Police chief says last week's fighting may be gang related
By Jeff Cohen
September 16, 2010
Eleven Hartford students were arrested last week following a high school fight. But police say this wasn’t a regular brawl. It was pre-arranged by students from various city schools – and they spread the word by text message. And as WNPR's Jeff Cohen reports, police say the possibly gang-related event converged on the heart of downtown.
CLARIFICATION: Hartford police initially said eleven students were arrested. They have corrected that number and now say five were arrested.

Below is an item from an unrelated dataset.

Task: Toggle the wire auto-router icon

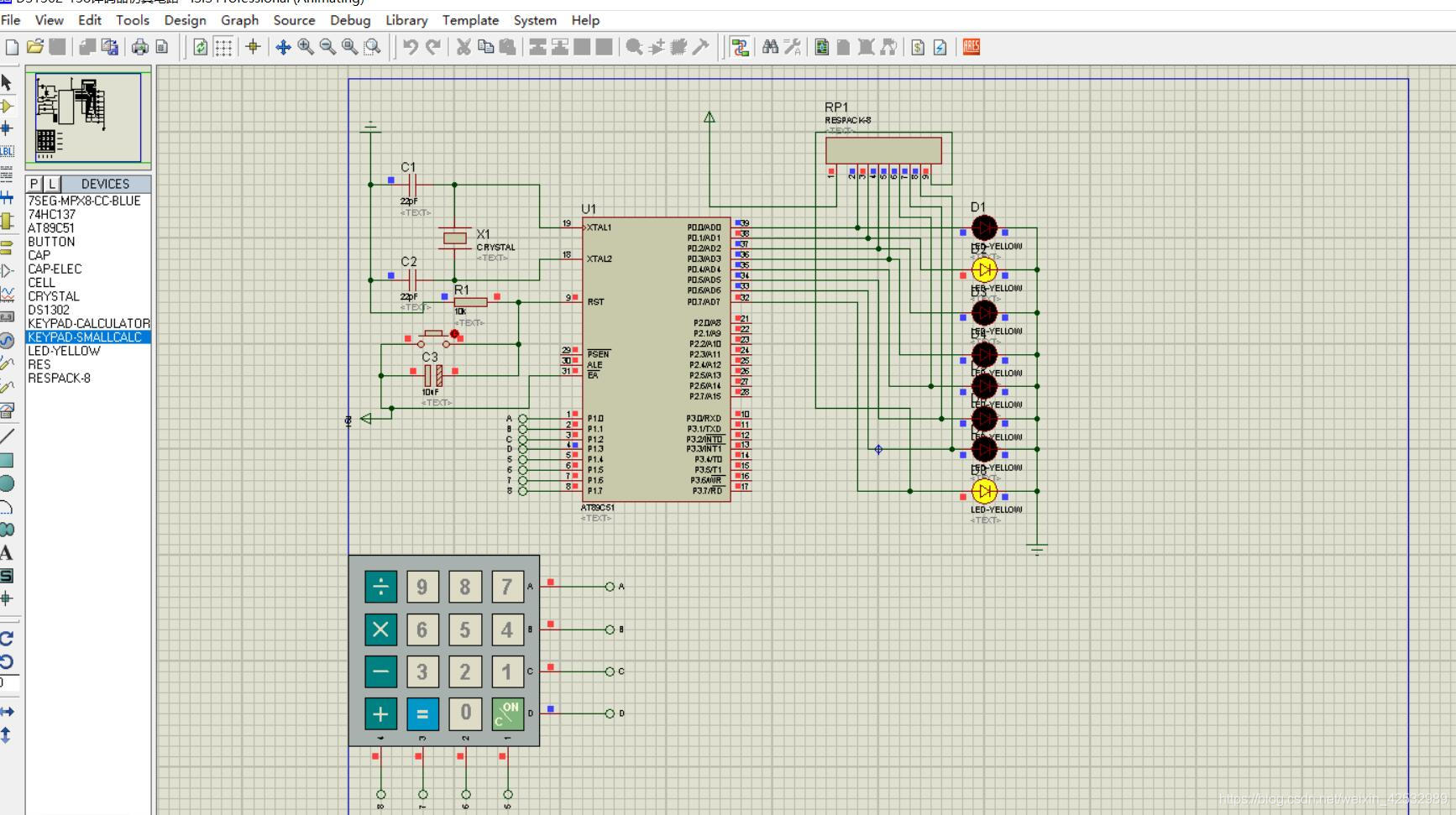Action: pos(740,47)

The action on Main and Asylum Streets was caught on video and posted on YouTube. Kids punching kids, some in school uniforms, some in matching bright-red caps, and others recording it all on their cell phones.

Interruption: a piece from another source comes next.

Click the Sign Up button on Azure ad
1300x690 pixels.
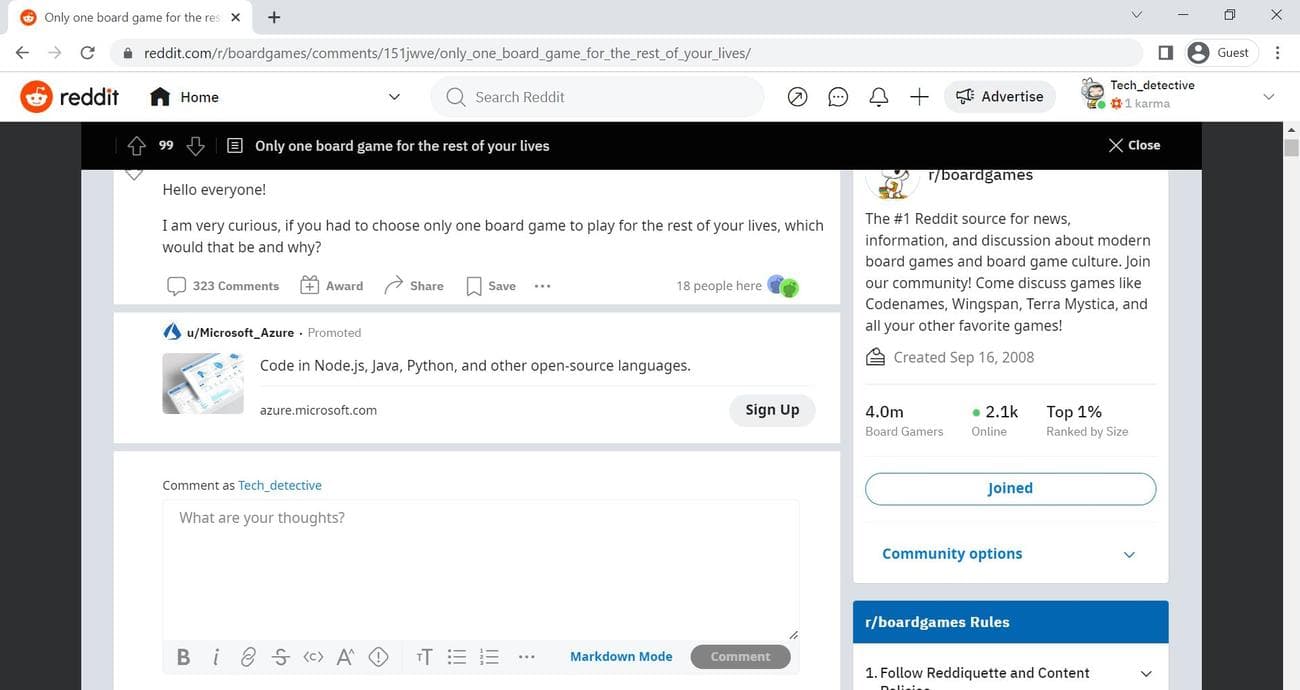tap(772, 410)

Danny Boyd manages Harvey and Lewis Opticians just down the block. He was working last Friday when it all began.
“Well, as I went outside to see what was going on, I looked up the street and there was a couple of kids fighting and a big group of kids that were basically sitting on cars and stopping traffic and people were beeping horns. They totally stopped up Asylum Street. It didn’t look good for Hartford, I’ll tell you that."

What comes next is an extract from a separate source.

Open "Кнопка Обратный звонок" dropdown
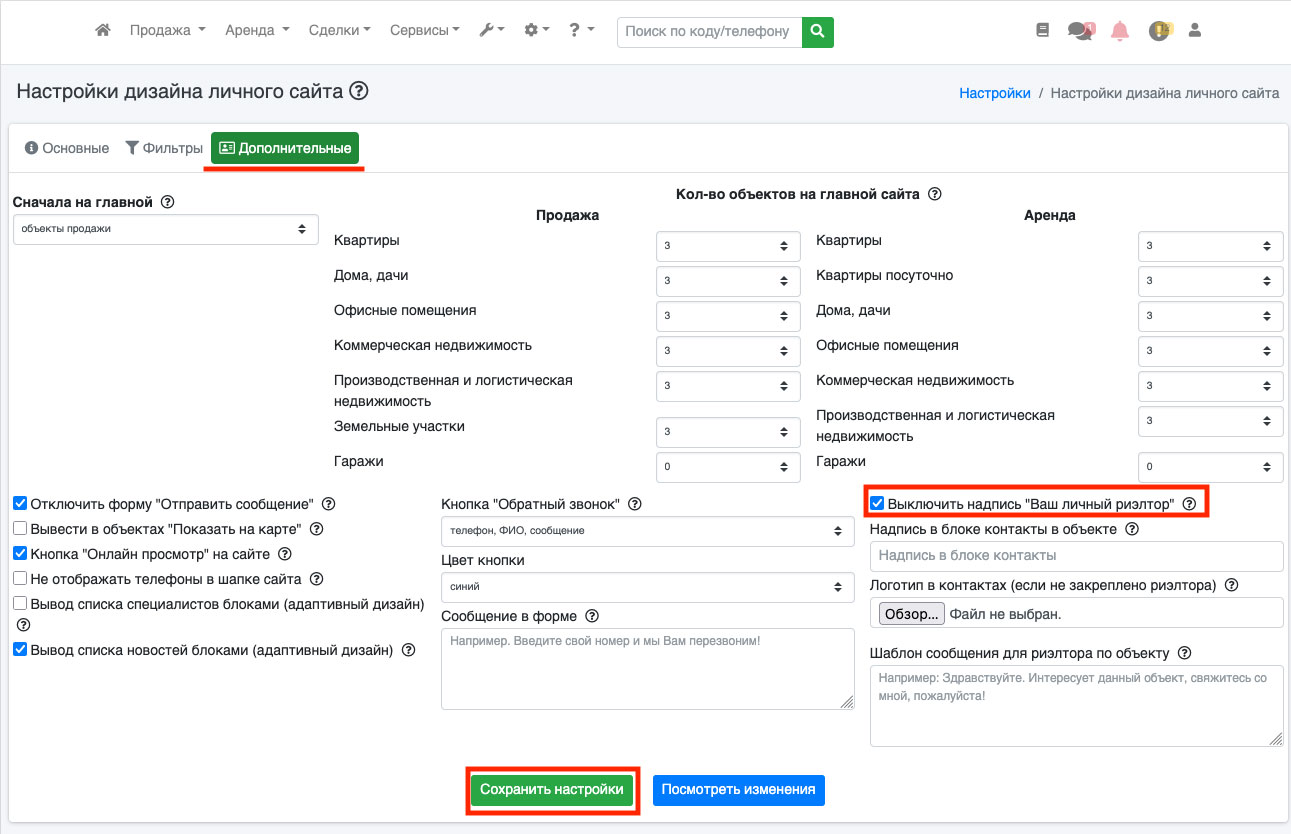 (647, 531)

Sam Rayashi manages Smokers Depot, a few storefronts closer to the scene.
“That’s the second time it happened this year. I lost so much business from the fight because I closed the store myself because I was worried about my safety, you know?”
Cohen: You closed the door...
Rayashi: Yes, I did.
Cohen: Locked it?
Rayashi: Yes, I did. Hopefully it’s not going to happen, you know, again.
Candy Valente was at her store, AJ’s Newstand, just across the street.
“I actually had customers inside the store that were afraid to leave to go back to their jobs. They had Main Street blocked. Traffic was stopped. It’s hard enough to have a business downtown, then to have actual customers afraid to leave, to go back to their jobs, which means they’re not going to want to come out on their breaks to come over here.”
“When things like this happen, it’s a concern anywhere. When it happens on the corner of Main and Asylum in the central business district, it's...the concern is elevated.”
That’s Mike Zaleski, executive director of the downtown Business Improvement District.
“There’s a lot of people that are working very hard to improve the economic state of downtown Hartford and this in no way helps with that work.”
Schools Superintendent Steven Adamowski would not be interviewed for this story. But his office did provide some details in an e-mail. The schools say that there was first trouble on the day after Labor Day, when a fight broke out between students from High School Inc. – Hartford's Insurance and Finance Academy – at the nearby downtown Burger King. One student was arrested, and five were suspended. They’ve all been recommended for expulsion.
Then, three days later, the schools say an incident broke out in the same area – the corner of Main and Asylum Streets where students catch the bus at the end of the school day. From YouTube videos posted online, the principal of High School Inc. identified two students involved and suspended them. Administrators from other schools are looking at the tape.
Police Chief Daryl Roberts says Friday's incident involved students from various city high schools, and it all began with text messages.
“So they say, look, we’re going to be in front of Burger King in ten minutes, there’s going to be a fight up there, all these kids come like it’s an event. They text two people, and it spreads like wildfire. Now you’ve got 50 kids gathering on one corner, and then someone throws a punch, and guess what? The mob mentality. People start swinging. The crowd starts moving. And then you’ve got like a mob scene.”
And despite the fact that school superintendent Adamowski has long played down the existence of gangs in city schools, Roberts says otherwise. These aren’t gangs like the drug-dealing, gun-shooting gangs that have plagued the city’s North End. Roberts says these are loosely affiliated groups of kids who hang together. His fear is that these low-level gangs could escalate into something bigger.
“Some group called Coke Wave, another called Strikers, another called the Taylor gang. We believe there’s some gang affiliation. Now, how much? We don’t know.”
Since last week, police have since stepped up their presence. Two cruisers and four officers have been stationed on the downtown street corner, hoping to ensure that students making their way to the bus stop just go home after school.